Teacher's Pet
In the last blog I wrote a little about professors hanging with students, though not dwelling on the overtly lecherous and harassing behaviors. There is definitely plenty of that around, sadly, but I don't get to see much of that going on and only hear stories from afar and usually of the past. But I have also seen the students as the aggressors, though I must admit this was far more common when I was a young professor, so I'll have to rely on distant memories here.
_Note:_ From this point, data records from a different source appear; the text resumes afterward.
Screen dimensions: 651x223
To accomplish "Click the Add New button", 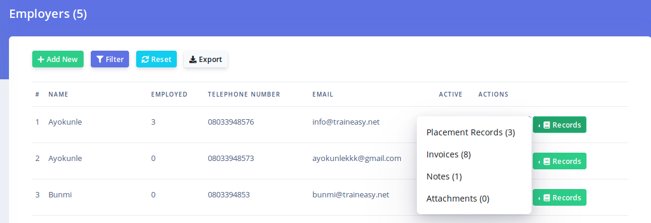I will [58, 59].
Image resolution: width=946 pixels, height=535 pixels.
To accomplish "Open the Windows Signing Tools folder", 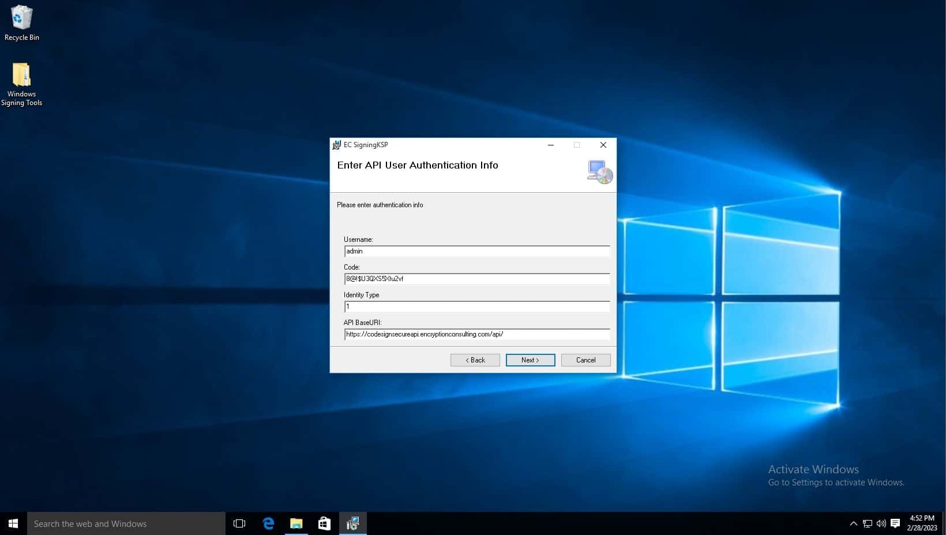I will click(x=21, y=84).
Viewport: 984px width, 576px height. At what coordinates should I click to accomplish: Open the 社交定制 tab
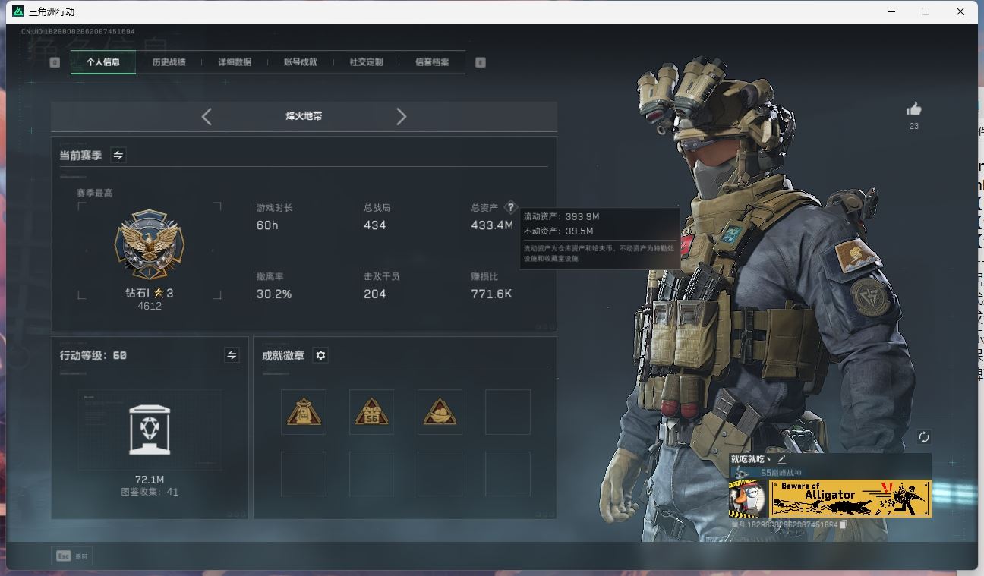[366, 62]
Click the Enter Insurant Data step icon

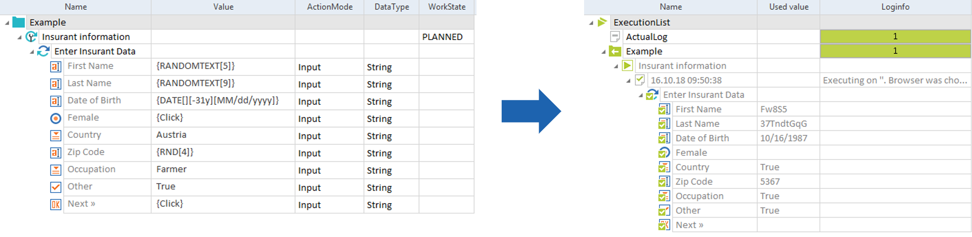43,51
I know I'm just an average looking guy, so that a student being inappropriately forward based on attraction was probably an uncommon and naive occurrence. Yet when I was early in my teaching career there were a significant number of females (and even a male or two) who acted inappropriately, which I can only interpret as often being attempts to ingratiate themselves for the purposes of bettering their grades. This was confusing for a short time, and rapidly became irritating as it is so insulting. I can remember,
for example, when some female students would dress purposely provocatively,
presumably in the hope of positively influencing their grades. I used
to label them, generically and disparagingly, the "three button
broads," as one common practice was to unbutton the third blouse button
so that it was "Hello sailor." I can even remember teaching in one of
those tiered horseshoe-type rooms where one young woman a row or two
up apparently "forgot" to wear panties that day and was seated in a less than lady-like pose. I suppose such
behaviors might influence a few, as there are too many professors, young
and old, that abuse what little power they have or have little regard for morality. But I have heard the phrase "I'll do anything for an A" ("How about studying?" was the response) and long ago learned to always keep the office door open when a co-ed enters. There were some students that used to give gifts of some sort, and while I suppose that's usually well-motivated and innocent enough, it always made me quite uncomfortable (if accepted, I'd often give the gifts away). You just have to look at students as "scenery."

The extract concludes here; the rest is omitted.